What of 2004? No releases, no recording, no fun. The Sonic Catering Band had to make do with some left over praise from the previous year’s ‘Seven Transdanubian Recipes’, courtesy of The Wire magazine and BBC Radio 3. The oft-promised two releases, ‘ImperialMetric’ by The Sonic Catering Band/The Bohman Brothers and the Eastern European compilation CD, ‘Continental Drift’ fell under a dark bureaucratic spell and won’t see the light of day before the year rests. The only Sonic Catering activity to speak of, occurred in the so-called ‘Old Europe’ of Germany and Austria. Coaxed back from the grave, The Sonic Catering Band decided to love the capitalist within its festering corpse and rise. The live S. Catering machine offered something of its food, chaos and frustration to bewildered, hungry and occasionally bored audiences in Hamburg, Berlin, Linz and Vienna.




2005

'Continental Drift: Eastern and Middle European Movements in 2003' finally appeared in May after an excruciating 10-month wait at the pressing plant in Hungary.

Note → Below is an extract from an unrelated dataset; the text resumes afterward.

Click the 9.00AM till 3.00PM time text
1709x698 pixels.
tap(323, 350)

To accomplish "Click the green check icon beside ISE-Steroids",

The CD gained favourable reviews and attention courtesy of The Wire Magazine in the UK and the Slovak National Radio. Peter Strickland performed solo as The Sonic Catering Band in a cellar in East Transylvania and the Hungarian branch of the S. Caterers performed in Paris.

The SCB's Tim Kirby set up smallPRINT Records in August releasing a collaborative work with Zambian born Miselo Kangwa entitled 'Walk Together'. He is currently working on the label's next album length release 'tREE sHUTDOWN', joining forces with SCB's Colin Fletcher for The Casio Consortium's first release, as well as an array of Bristol's finest.



2006

Our tenth year as caterers of the sonic; too much celebration and hoo-ha resulting in no work, and in no time whatsoever, Manfred and Geert's dinner guests adeptly steered the conversation towards the intricate subject of aural hygiene practice.




2007

A hectic year for Sonic Catering. One live shift in Budapest and the posthumous release of our Bohman Brothers measurement mix; ImperialMetric.